Such churches also teach the fear of God’s wrath. Tell people to live small and
scared lives in pursuit of a perfection not found here on earth but perhaps in
some illusion of a heaven free of humans.
The miracles
of Jesus were to bring people from the sidelines of life into the circle of
community. When I finally saw that my choices to stay were in fact crippling my
soul and making my family worse, I stopped asking God to help me stay and
instead sought the divine dignity within to help me leave. And God sent angels
with skin on.
And there were
demons too. My faith that God sends help when we fearlessly pursue life’s
goodness and joys, has been affirmed. The goodness and joy of life is what
feeds my creative fire to create an expansive, inclusive Church.
My God did not
send Jesus to suffer on the cross to pay eternally for my mistakes.

__Records shown__:
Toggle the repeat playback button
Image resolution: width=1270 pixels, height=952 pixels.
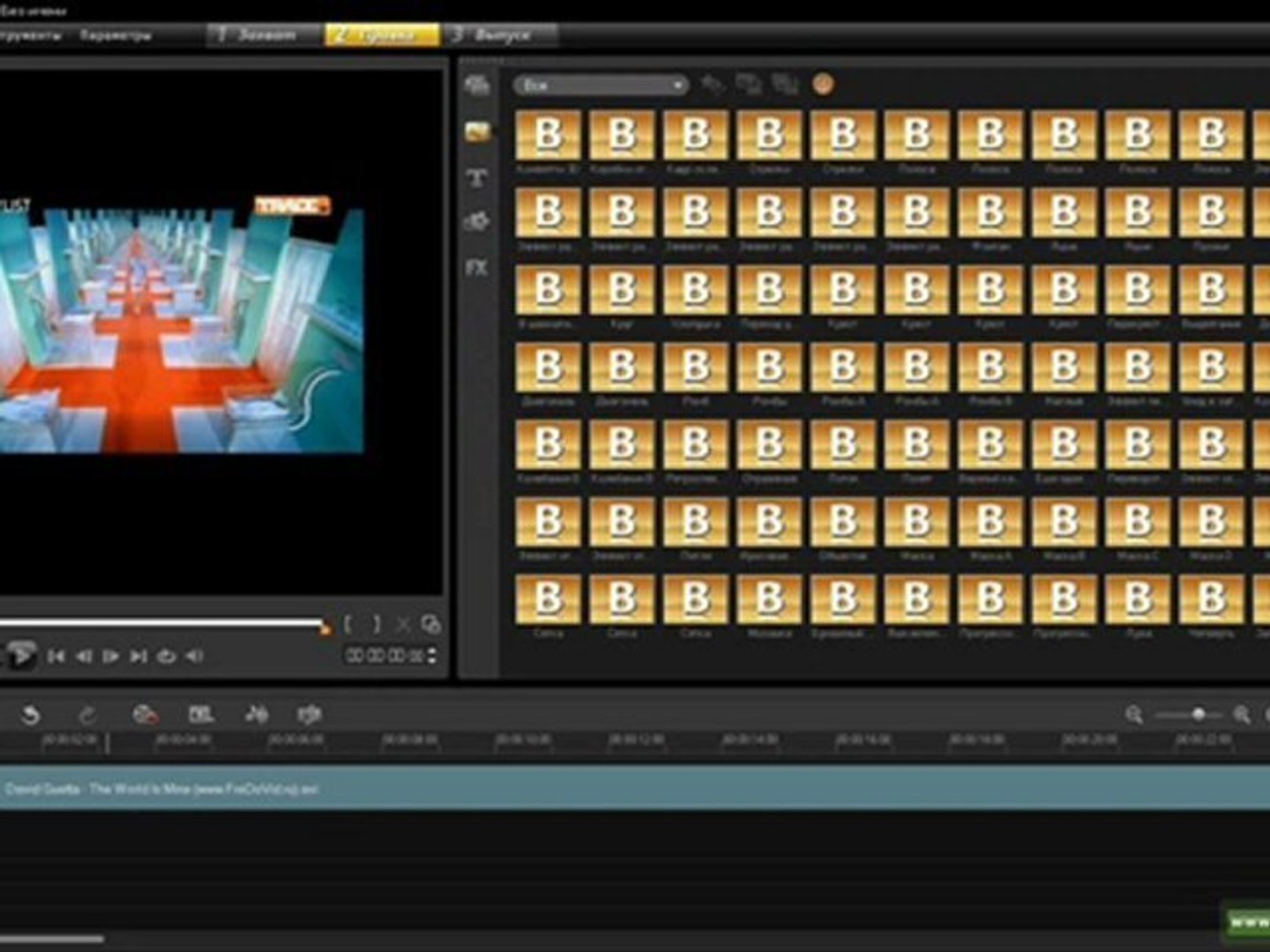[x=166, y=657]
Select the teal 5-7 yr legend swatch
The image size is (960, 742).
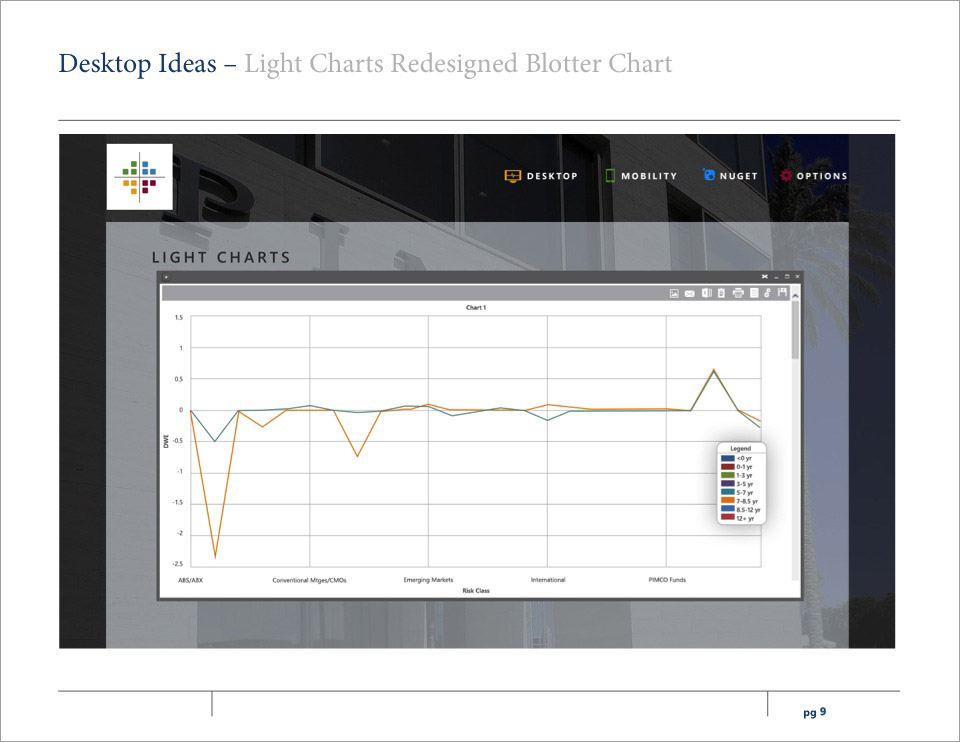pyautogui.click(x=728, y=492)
--
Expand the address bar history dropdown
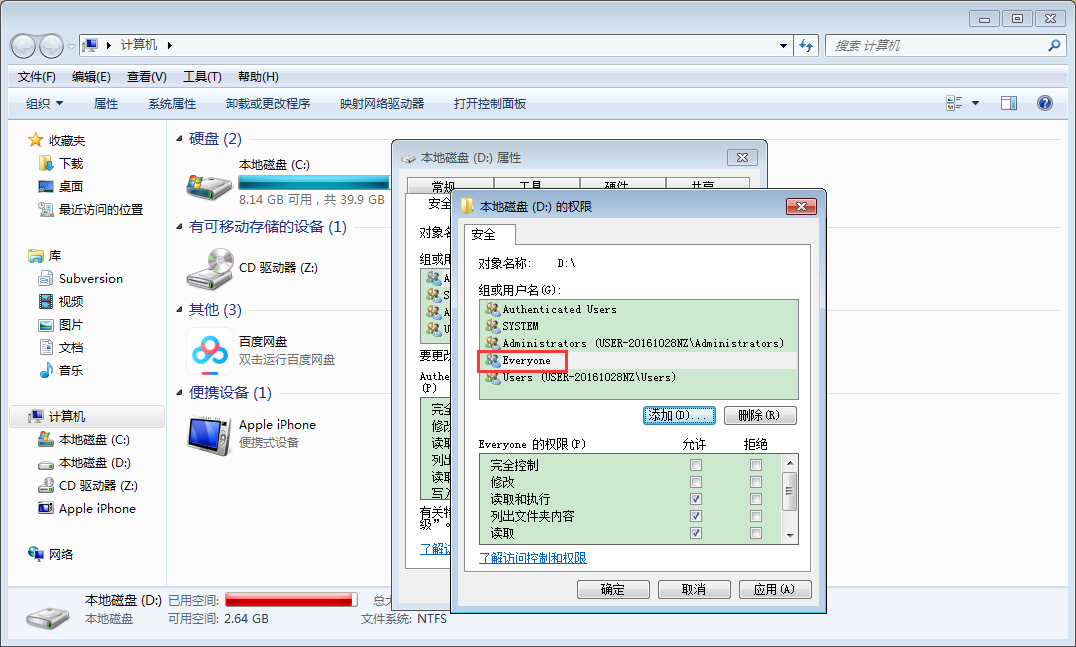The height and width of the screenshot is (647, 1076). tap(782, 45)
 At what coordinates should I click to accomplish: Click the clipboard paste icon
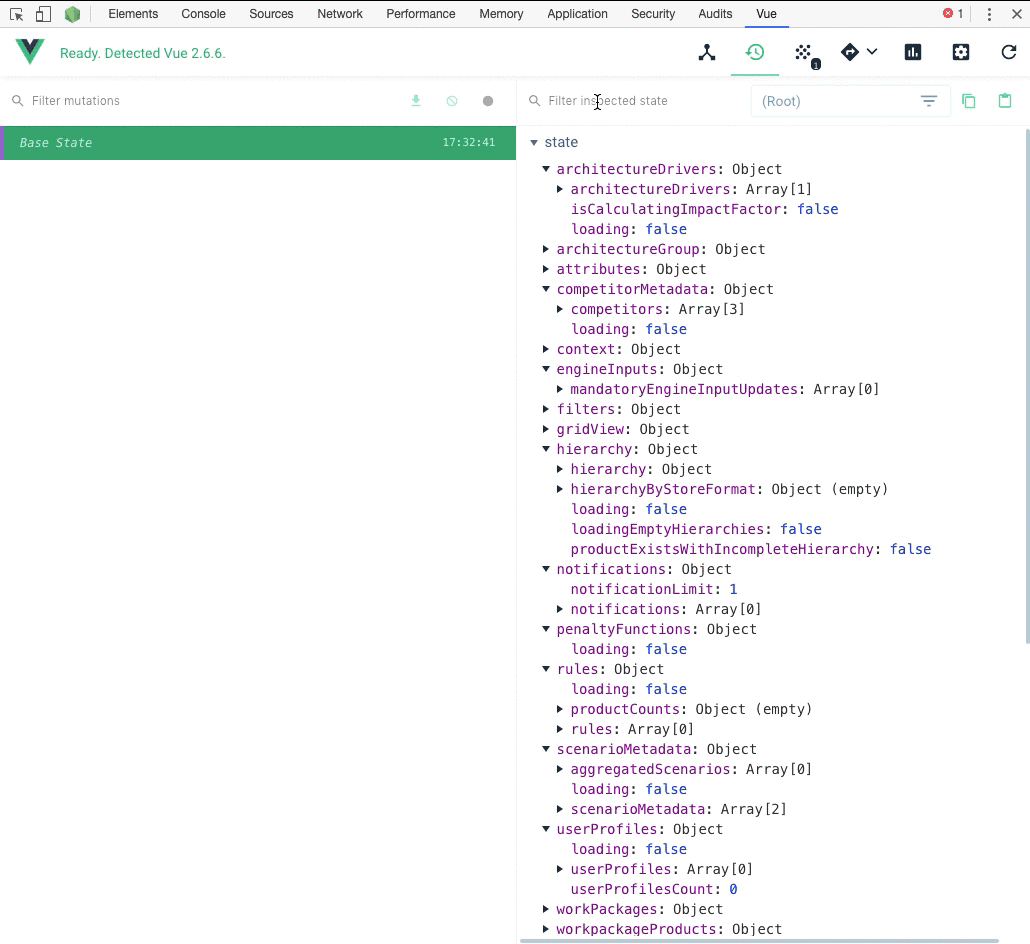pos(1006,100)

__Parts of the exercise__:
a) In the faith passage, why did the writer stop asking God for help to stay? Answer in one to three sentences.
b) Answer these questions on the faith passage, one line each:
(i) According to the writer, what were the miracles of Jesus meant to do?
(ii) How does the writer describe the angels God sent?
(iii) What does the goodness and joy of life feed in the writer?
c) Carry the faith passage forward from the point where it stops.
The data has no connection to the faith passage.

__Answers provided__:
a) The writer came to see that the choices to stay were crippling their soul and making their family worse. So instead of asking God for help to stay, they sought the divine dignity within to help them leave.

b)
(i) They were meant to bring people from the sidelines of life into the circle of community.
(ii) They were angels with skin on.
(iii) It feeds the writer's creative fire to create an expansive, inclusive Church.

c)
My God sent
Jesus all the love and joy he could contain. So much love that it spilled out
of him in word and deed. So much love that he was unafraid to walk into
suffering to free us from the prisons of guilt we dwell in. So full of joy that
he was unafraid to live for love and pay the consequences.
On the other
side of a broken heart lies a world of people unafraid to risk again. They know that a bad marriage is worse than
the pain of divorce. They know, as all who pass through the desert hungry and
scared know, that God stirs up the pot of love in this world when we let go of
our white-knuckled grip on duty and open our hands to what life offers next.
The temptation
to return to the illusion of peace - is to return to the helpless hope of
waiting, waiting, waiting for the rescue that never comes. It never comes
because it’s waiting around the corner for us to walk through the valley of the
shadows of death, to discover the miracle of each new day.
1 comment:
The world needs more of this mature kind of spirituality that isn't all about "sweetness and light" but can find God in the good, the bad and the ugly. Alleycat, this is your most powerful piece yet... very moving, so transparent, gritty and inspiring. Thank you.